2. Paralinguistic signal preserved. Prosody, emotion, rate, and affect are carried through rather than discarded and reinvented. The best demos from this generation sound like they are responding to how you spoke, not just what you said.
3. Natural turn-taking. Because the architecture models two audio channels at once, overlaps, interruptions, and backchannels behave the way they do in human conversation. Duplex is built into the model, not bolted on.

The reason the gap between 1,000 ms and 200 ms matters beyond demos is the size of the categories voice is the natural interface for. Contact centers and customer service. Healthcare intake and clinical triage. Language tutoring and test preparation. Real-time accessibility. Enterprise tools for meetings, outbound calls, and note-taking. Each of these has tens to hundreds of millions of daily users who would rather speak than type, and for whom the cascade era of voice AI has been serviceable without being enjoyable.

None of this means the category is finished. STS models still hallucinate, and when they do, there is no intermediate text transcript to point to, so debugging is harder. Specialized ASR and TTS still beat foundation models in narrow, high-accuracy domains. On evaluation, the first STS-native benchmarks have appeared: Full-Duplex-Bench (turn-taking and interruption) and URO-Bench (paralinguistic understanding and response). There is still no single dominant end-to-end standard for is this a good STS agent. Those are the threads later articles in this series pick up.

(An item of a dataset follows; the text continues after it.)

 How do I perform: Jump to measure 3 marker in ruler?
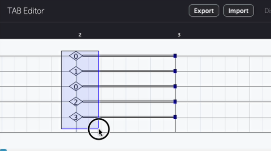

With gpt-realtime generally available, Gemini Live on Vertex, and open-weight models like Moshi and Sesame CSM downloadable, the architecture side of STS is rapidly becoming a commodity. What separates a demo from a product that works across accents, emotional registers, and full conversational turns is the data the model was trained on.

What comes next: data

Full-duplex models have to learn from conversations that actually look like conversations. Two channels, one per speaker. Overlap left intact. Paralinguistic signals preserved. Not read speech, not scripted dialog, not bulked-up monologue transcripts.

What is scarce is not speech data in general, but clean speaker-wise full-duplex conversational audio at scale. Conversational speech can scale: J-CHAT (2024) is a 76,000-hour Japanese dialogue corpus from the public web. Full-duplex-specific work such as InteractSpeech (2025) and DialogueSidon (2026) is still measured in the low hundreds of hours. The open ceiling for clean two-channel conversation remains Fisher, a 1,960-hour corpus collected by LDC in 2004. Moshi trained on it. Nearly every serious full-duplex effort does. Frontier models are already operating at scales where 2,000 hours of conversational audio is a starting point, not a ceiling. The gap between what the next generation of STS models needs and what is actually available, licensed, and two-channel, is the practical bottleneck the rest of this series looks at.

That is where we go next. What is in the public datasets, what is missing from them, what a full-duplex training set actually has to contain, and what it takes to build one at the scale the models now demand.